Volume 11, Number 4, April 2019, pages 247-255


Association Between the Use of Thiazide Diuretics and the Risk of Skin Cancers: A Meta-Analysis of Observational Studies

Doosup Shina, g, Eun Sun Leeb, Joonseok Kimc, Lucy Guerraa, Dayan Naika, d, e, Xavier Pridaf

aDepartment of Internal Medicine, University of South Florida Morsani College of Medicine, Tampa, FL, USA
bDepartment of Internal Medicine, Louise A Weiss Memorial Hospital, Chicago, IL, USA
cDivision of Cardiovascular Disease, Department of Medicine, University of Alabama at Birmingham, Birmingham, AL, USA
dNew York Medical College, Valhalla, NY, USA
eNova Southeastern University College of Osteopathic Medicine, Fort Lauderdale, FL, USA
fDepartment of Cardiovascular Sciences, University of South Florida Morsani College of Medicine, Tampa, FL, USA
gCorresponding Author: Doosup Shin, Department of Internal Medicine, University of South Florida Morsani College of Medicine, 17 Davis Blvd., Suite 308, Tampa, FL 33606, USA

Manuscript submitted January 6, 2019, accepted February 19, 2019
Short title: Thiazides and Skin Cancers
doi: https://doi.org/10.14740/jocmr3744

Abstract▴Top 

Background: Thiazide diuretics are among the most widely prescribed antihypertensive agents. Given their photosensitizing effects, however, there are concerns that they may increase the risk of skin cancers. In this meta-analysis, we investigated an association between the use of thiazide diuretics and the risk of skin cancers.

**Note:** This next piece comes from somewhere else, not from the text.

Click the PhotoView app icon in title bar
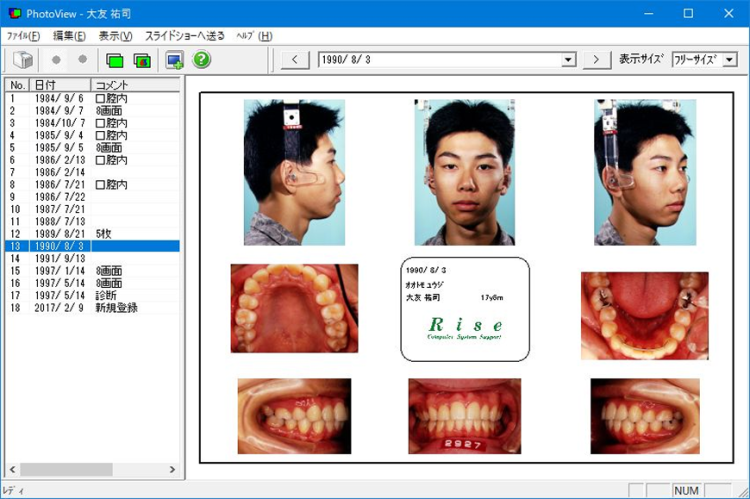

Methods: We identified studies by searching three electronic databases (PubMed, EMBASE, and the Cochrane Library) from their inception to October 30, 2017. Nine relevant observational studies (seven case-control and two cohort studies) were included in this study. Since included studies were unlikely to be functionally equal, pooled estimates were calculated using random-effects meta-analysis.

Results: The use of thiazide diuretics was associated with an increased risk of squamous cell carcinoma (adjusted odds ratio (aOR), 1.86; 95% confidence interval (CI), 1.23 - 2.80) and marginally increased risk of basal cell carcinoma (aOR, 1.19; 95% CI, 1.02 - 1.38) and malignant melanoma (aOR, 1.14; 95% CI, 1.01 - 1.29). In the subgroup analysis, hydrochlorothiazide or hydrochlorothiazide combination medications were significantly associated with squamous cell carcinoma without significant heterogeneity among studies (aOR, 2.04; 95% CI, 1.79 - 2.33; Higgin’s I2 value = 0.0 %; Q-statistics = 2.7, P value = 0.445).

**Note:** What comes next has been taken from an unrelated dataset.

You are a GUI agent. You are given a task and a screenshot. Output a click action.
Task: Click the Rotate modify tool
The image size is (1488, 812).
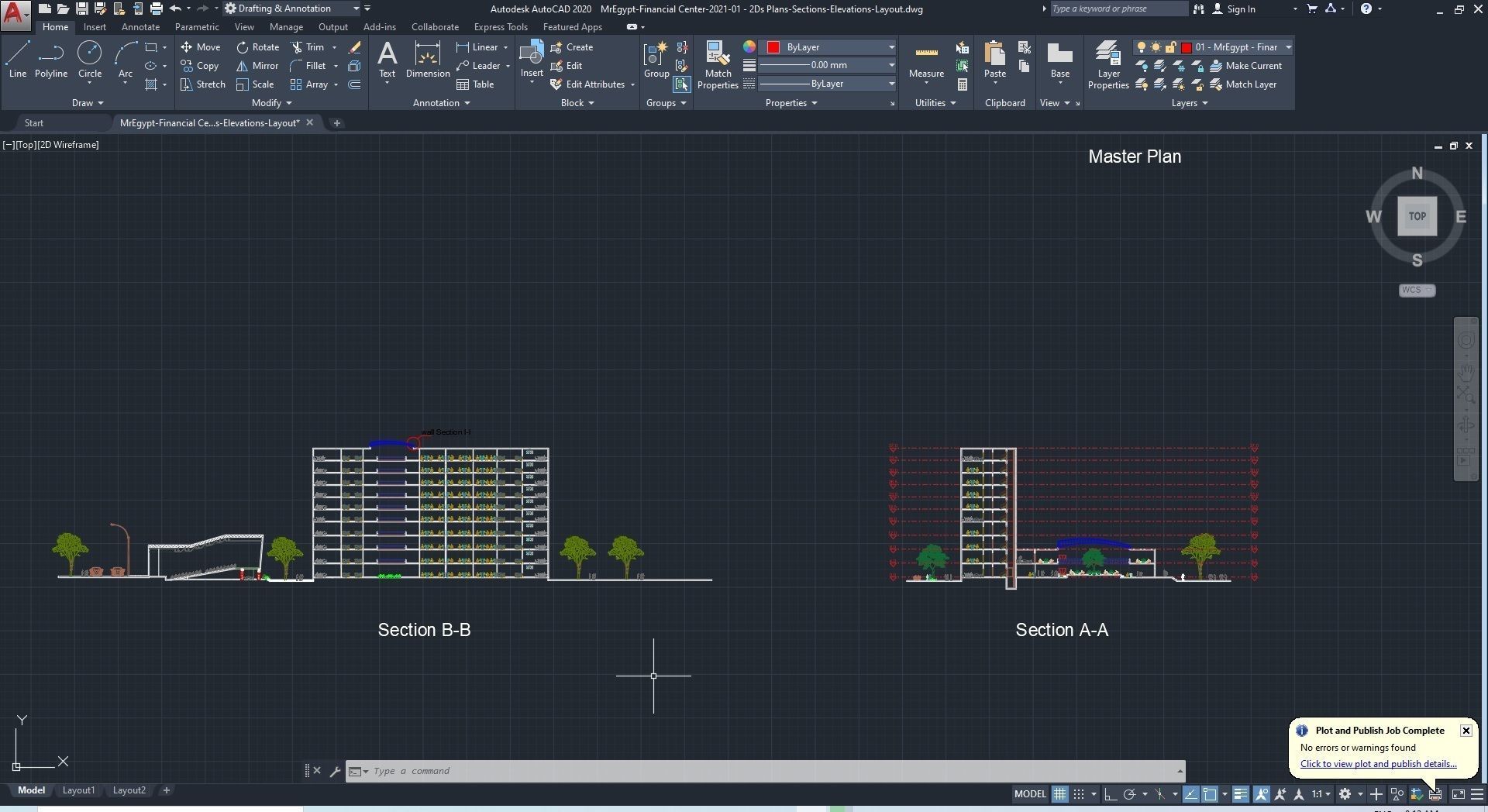[258, 47]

Conclusions: Our results suggested that the use of thiazide diuretics may be associated with an increased risk of skin cancers. This association was most prominent between the use of hydrochlorothiazide or hydrochlorothiazide combination medications and the risk of squamous cell carcinoma. Further studies are needed to confirm these findings.

Keywords: Thiazide; Diuretics; Skin cancer; Meta-analysis

Introduction▴Top 

Hypertension is a major global health issue due to its high prevalence, under-treatment, and significant cardiovascular complications [1, 2].The eighth Joint National Committee (JNC 8) guidelines recommend thiazide-type diuretics as first-line antihypertensive agents for all ethnicities [2]. Because they are effective, inexpensive, and relatively safe medications with long track records, thiazides are among the widely prescribed antihypertensive medications worldwide [3, 4]. In 2001 - 2010, 22.4-27.6% of patients with hypertension in the USA were prescribed with thiazide diuretics or thiazide-combination medications [5].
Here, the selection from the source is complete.